How hard was it to kill a soldier wearing chainmail and armor, the movies make it look like the stuff is virtually worthless?

by jmaximus

I mean why even bother wearing it if you could just slice through it like a cheap t-shirt? TV show Vikings is a good example of this, people are killed with just a slashing blow.

TheTurnipOfTerror

Mail armor is difficult, but not impossible, to cut. The movies do not treat armor (even plate armor) as being worthy of wear. If Hollywood is any indication, armor is tissue paper fashion. Mail has been worn for thousands of years, it existed as a form of armor predating the medieval period and was used by ancient cultures and the Romans. Even after the adoption of plate it was worn to cover the gaps of joints. Mail was experimented with in WWI and, though not for battle armor, mail is still worn and used today. Butcher's gloves are made from fine welded rings, as well as sharkbite suits. It persists because it works.

Mail is best against cuts, especially cuts which are trying to rely on the sharpness of the edge of the weapon (think draw cuts, saber slashes, and the like.) It takes tremendous force to break through chain with the edge of a weapon, especially if the weapon isn't built with these kinds of blows in mind. A quick google search for "Chainmail test cutting" will show dozens of folks hacking against patches of mail against various surfaces, usually to little avail. Now, large axes and polearms or particularly powerful blows from longer swords designed for hacking can break through mail. Also, mail does little to prevent the bludgeoning force of a blow (in the end, even if the sword doesn't cut you, some angry man just hit you with a four pound metal stick.) Which is why mail, especially in the 11th and 12th century, was layered over and/or under padding. The way in which mail is most vulnerable is the thrust, which is why once more of the body was covered in plate and only the joints were vulnerable sword designs changed from wider cutting swords (which had some possibility of cutting mail, or at least hurting you through it) to stiffer, tapered stabbing swords (which were more nimble for getting into "chinks" of plate where the mail was) over the medieval period. If you can get the tip into a ring and break just one ring, you've opened up the mail for penetration. Couples with compression of the soft tissue, even just getting the tip of a dagger through mail in a vital area can pierce an artery.

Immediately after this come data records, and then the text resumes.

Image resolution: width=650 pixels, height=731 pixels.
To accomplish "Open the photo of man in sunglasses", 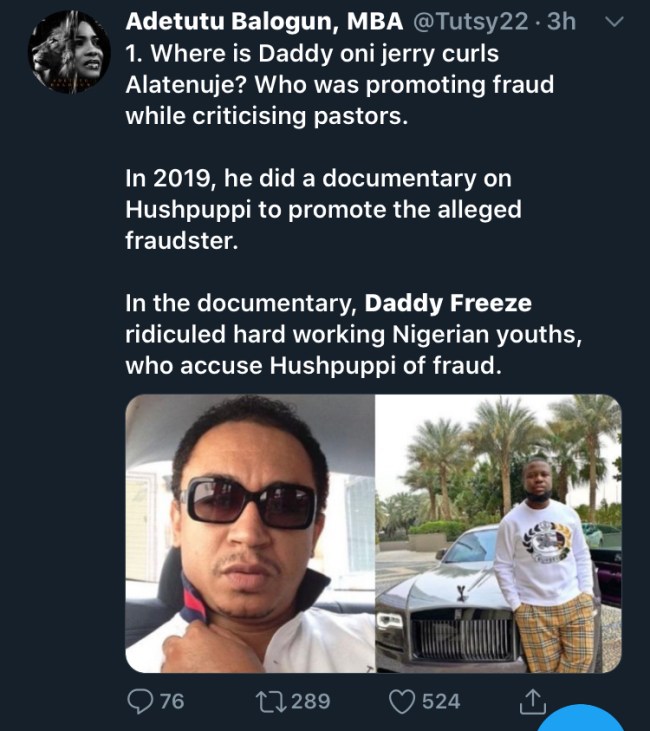I will coord(250,533).
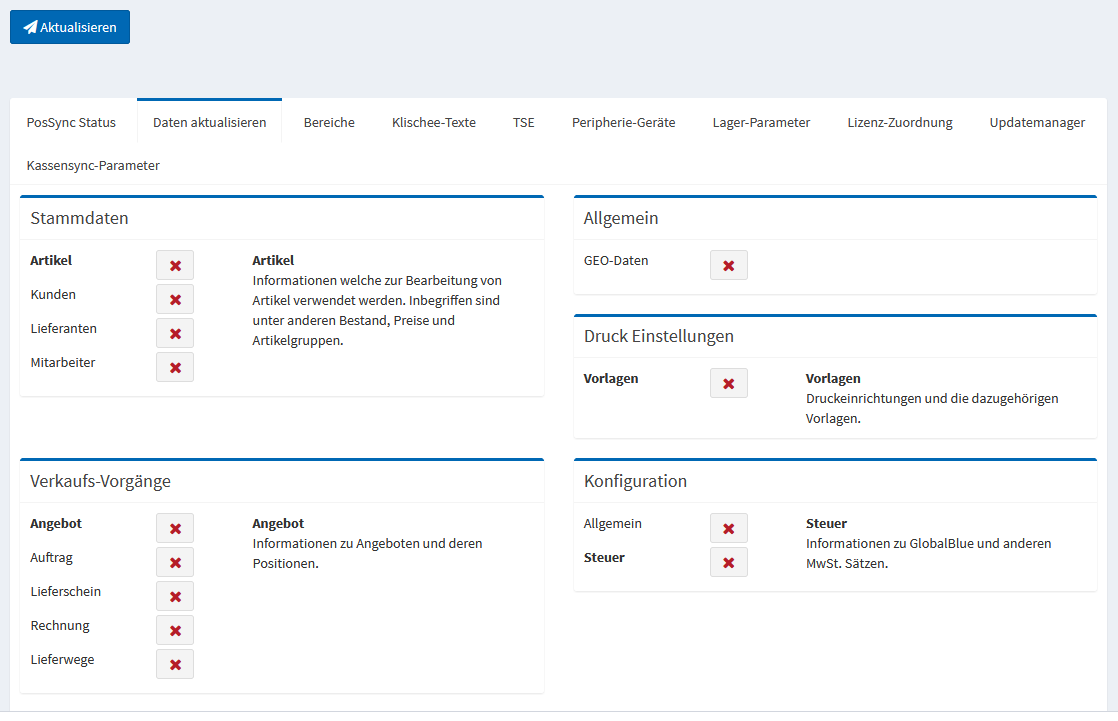Click the X icon beside GEO-Daten
The height and width of the screenshot is (721, 1118).
point(728,265)
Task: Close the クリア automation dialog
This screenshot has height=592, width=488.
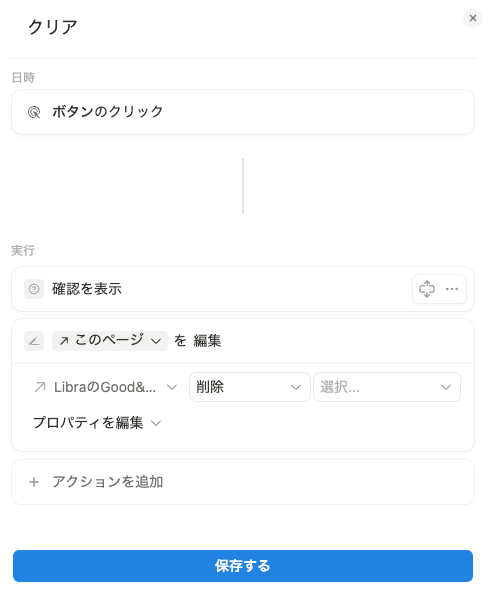Action: coord(473,18)
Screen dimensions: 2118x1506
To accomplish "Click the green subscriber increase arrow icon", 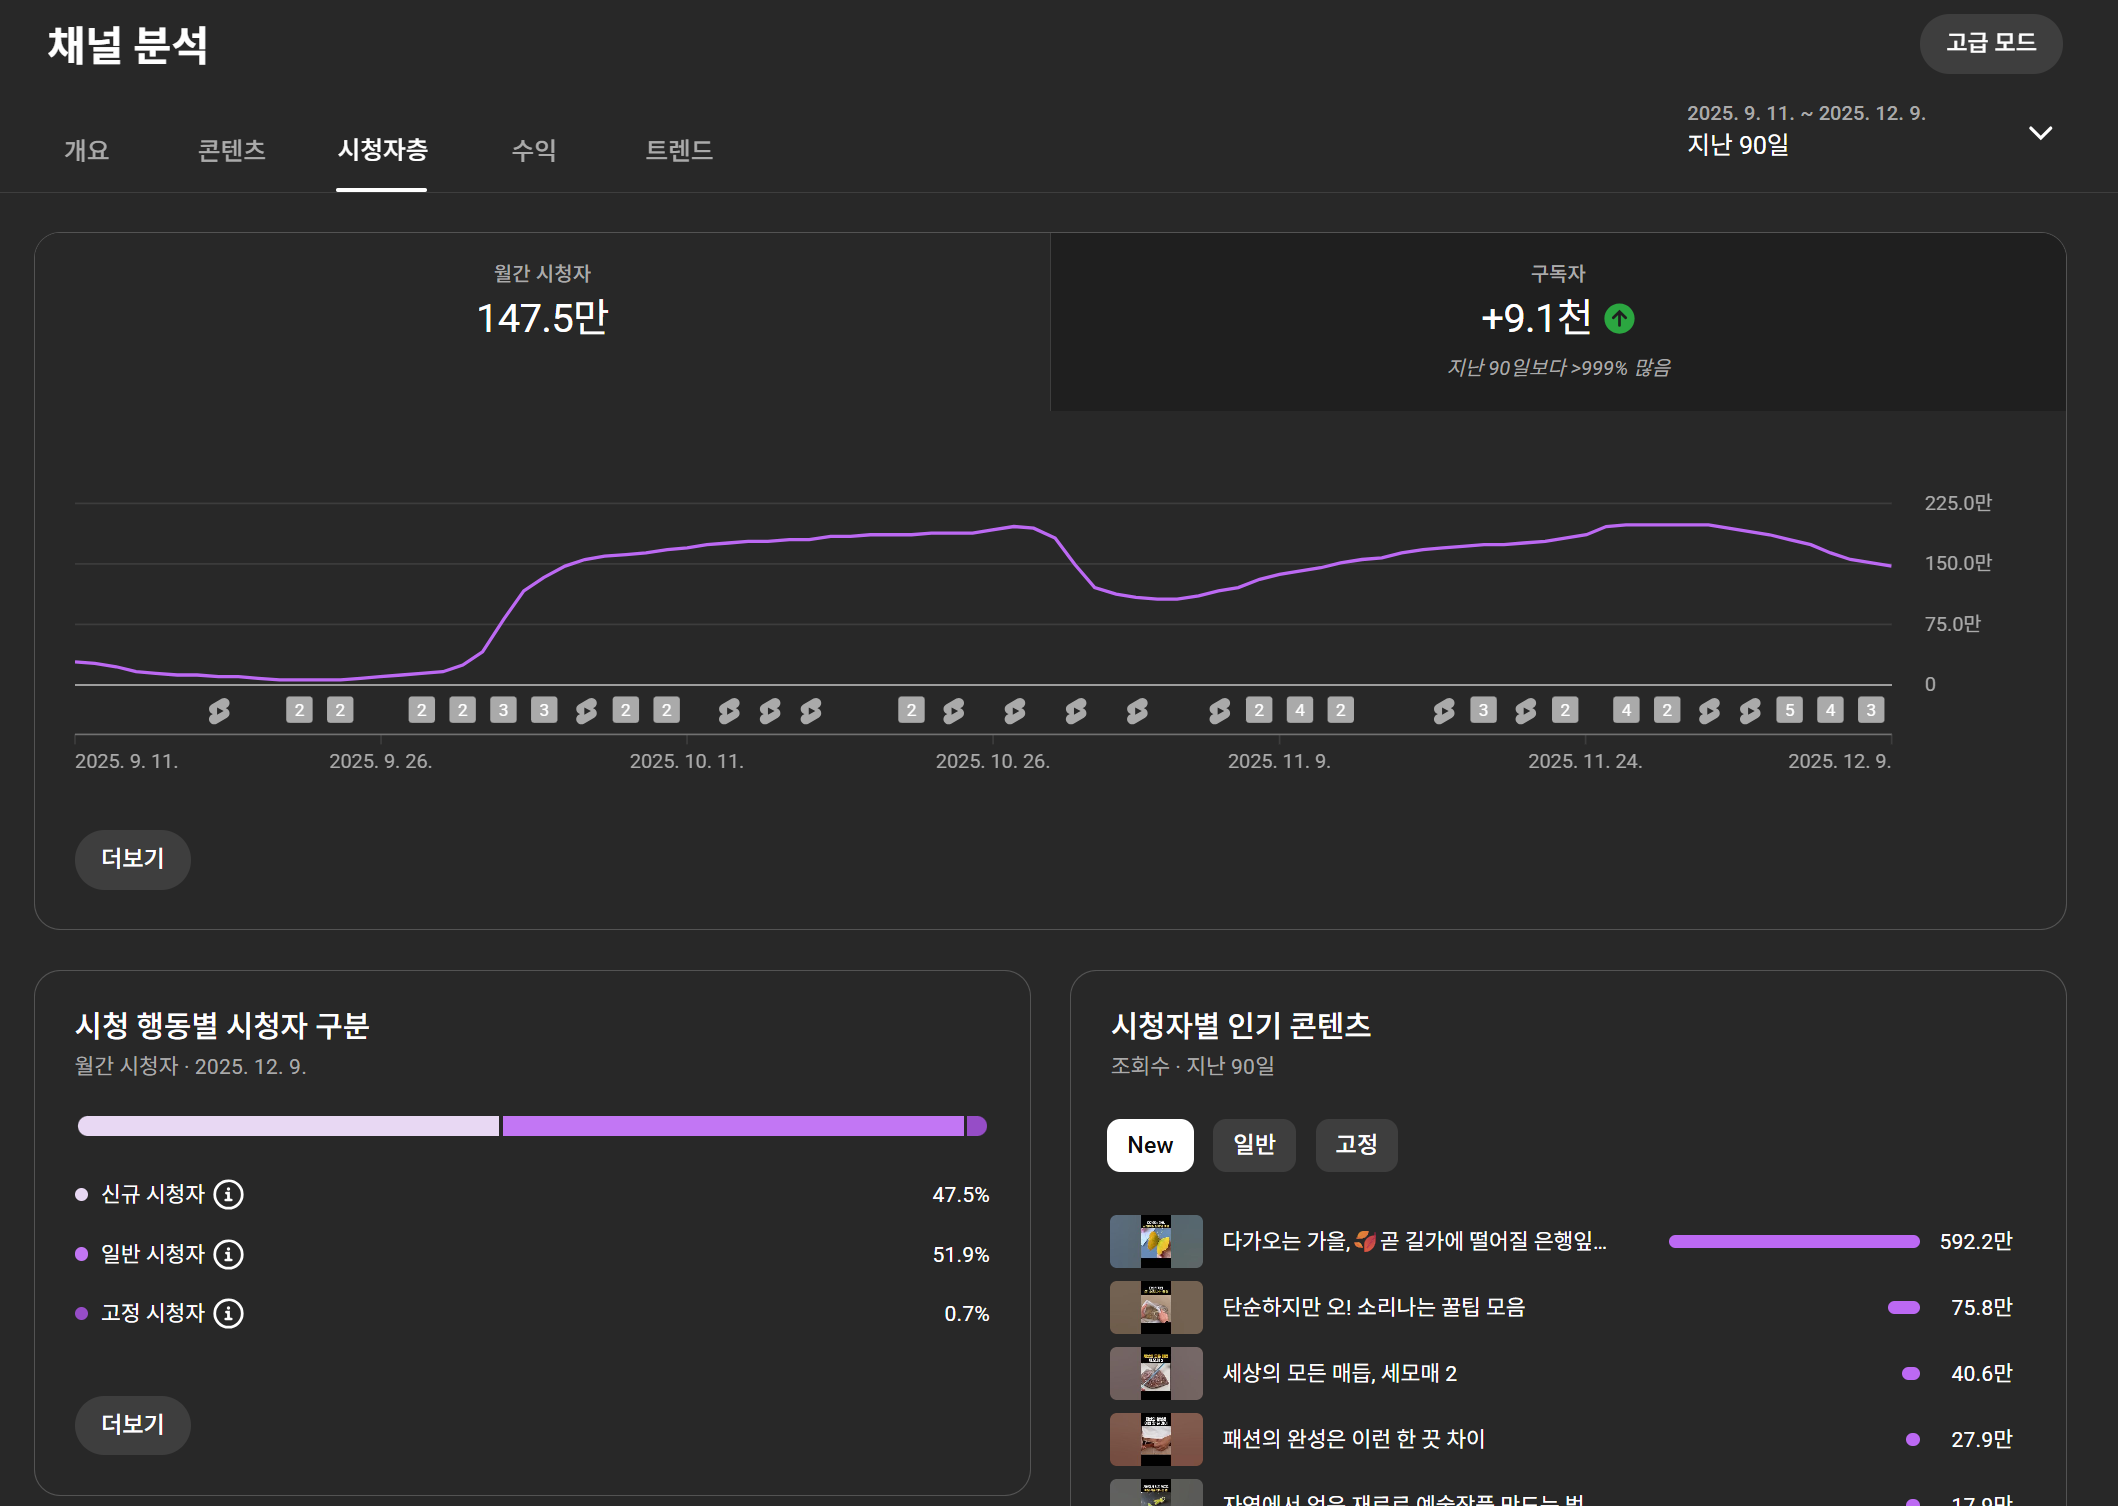I will 1619,319.
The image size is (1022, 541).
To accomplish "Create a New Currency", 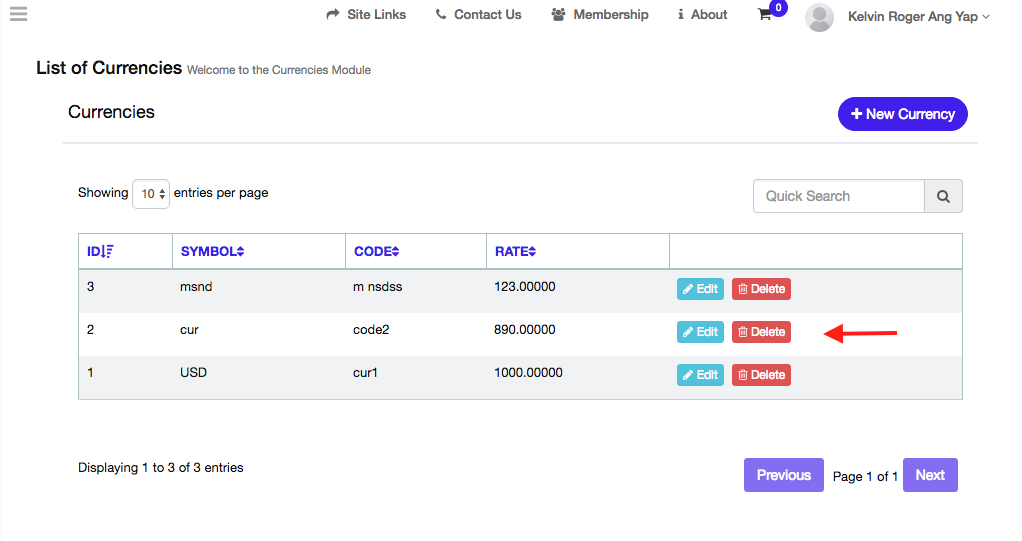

Spears, the thrust of swords with a fiercer point and a stiffer blade, thrusts from pole arms, dagger thrusts, arrows and quarrels were the biggest threat to mail. Again the relationship between mail and gamboised fabric (such as quilted gambesons, thick aketons, etc.) come into play, as fabric and mail react differently to different weapons. Arrows with sharp bodkin points, which are good at breaking through chain, have a harder time getting through the layers of linen which act somewhat like kevlar against them (and conversely broad cutting arrows which slice the fabric get stuck against mail like blades do.) This is where the evolution of plate comes in, as it protects better against both the cut and the thrust than mail does. The majority of wounds suffered by those wearing mail against cuts were internal bleeding and broken bones, or from thrusts. Though this is not to construe mail made someone invulnerable to cuts. The wounds suffered by the defeated at the Battle of Wisby show hundreds of wounds from cuts. Though many of them were in places the armor did not cover, such as a skull wearing a coif of mail with a cut through his nose and into his jaw (the face opening of his armor) there are wounds which cut through the mail and into the body, even into the bone. However, returning to the crux of your question, the hacking force needed to defeat the mail required more power and heft and was not "easy" the way most TV tends to show it, where effortless slices along someone's mail clad belly causes them to crumple and immediately die... Breaking through mail with a hack was a lot of work, which is why over the centuries people gravitated towards stabbing through it, which with the right tool is considerably easier than hacking it.